Whether a person’s name, name of the newsletter or company name – determine what will resonate best with your readers and stay with it.

Subject Line

“Vol. 1, Issue #8” or “Company News” are not enticing subject lines. They are certainly consistent and simple, but they don’t tell your readers anything that will motivate them to open your email.

Your subject line is your calling card - entice your readers with the most interesting or intriguing information in your Newsletter..

Style/Format

Establish a format and layout of your Newsletter that is clean and simple, with elements of the Newsletter (table of contents; “Tips”, subscription information, etc. located in the same spot each issue).

Content

Figure out what your readers want and give it to them. Seek continuous improvement by obtaining reader feedback and monitoring click-through rates to determine what types of articles are most popular.

Another dilemma that we all confront is too much information and too little time.
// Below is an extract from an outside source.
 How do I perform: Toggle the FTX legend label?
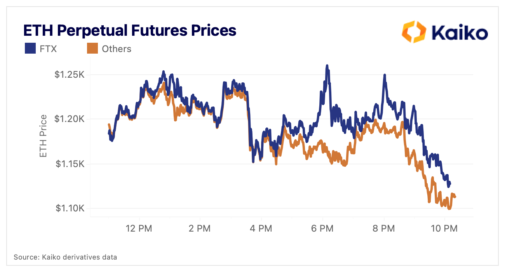48,49
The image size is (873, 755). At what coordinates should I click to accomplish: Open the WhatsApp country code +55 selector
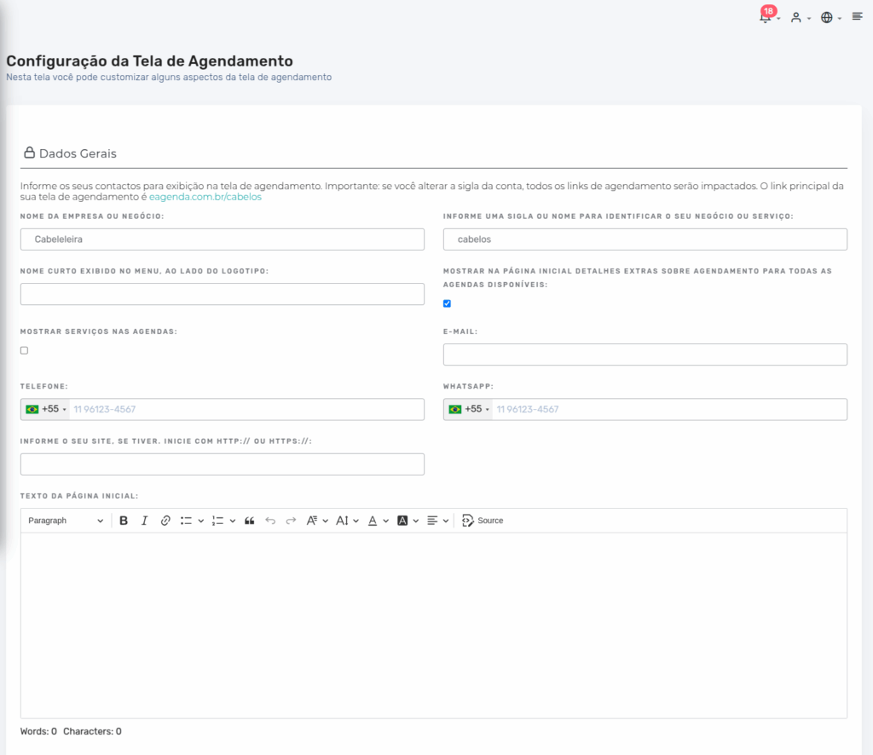[x=469, y=409]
The newsletter’s job is to keep readers on top of trends and the latest developments in the industry.

Aim for articles and feature stories to meet one of the following criteria by including either: major industry occurrences, forward thinking industry ideas, education on issues or new techniques, or business opportunities.
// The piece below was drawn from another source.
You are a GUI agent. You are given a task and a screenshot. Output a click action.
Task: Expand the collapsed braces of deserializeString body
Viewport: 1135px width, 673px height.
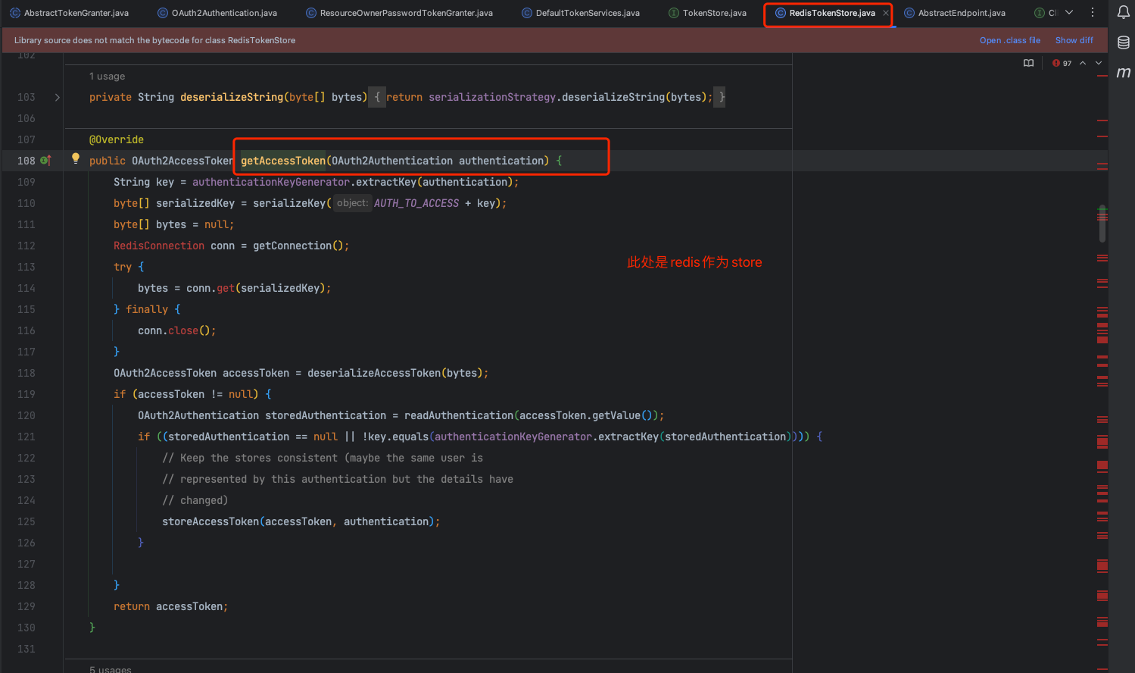377,97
Whether your customers work out of a corporate or home office, employees need answers to questions and tips for improving business activities.

E-newsletters provide you with an opportunity to point out work inefficiencies, and share relevant best practice. When you create a newsletter, try changing your focus from selling products and services to solving your customers’ problems.

Think about what they need and give options they don’t know exist

Frequency

Determine how frequently your readers want to hear from you/receive your Newsletter – and what you can commit to. As a thumb rule, a weekly newsletter is ideal.

However, don’t launch a weekly newsletter if you are not absolutely certain that you can distribute a quality Newsletter every week. A fortnightly newsletter is a good option too.

Timing

Test and pick a day and time that works best …and stick to it. Readers should almost be able to set their watches by the receipt time of your Newsletter.

Make it Viral

Provide information readers can act on or that stimulates reaction – forwarding it to friends and peers, stimulating purchases or requests for additional information. Make it easy for readers to forward articles and information to peers and friends.

Provide a “Forward to a Friend” link that enables readers to forward the Newsletter with a personalized note.


Searchable

Make it easy to find articles of interest and back issues. Provide a table of contents and links to articles within the newsletter and to resources and past Articles on your site.

Printing

Consider providing “printer-friendly formats” on your Web site.

Personalize

At minimum address the reader by name. The most successful newsletters have a human being associated with them…and a personality.

If possible, your Newsletter should be “written by a person” at your company…not the company.

Write in layman terms with simple vocabulary

Not everyone has the vocabulary that you and editors do. Use words that are easy-to-understand, and if you do use technical terms, provide a definition that people can relate to.

There is nothing more frustrating then a definition that makes less sense than the word itself.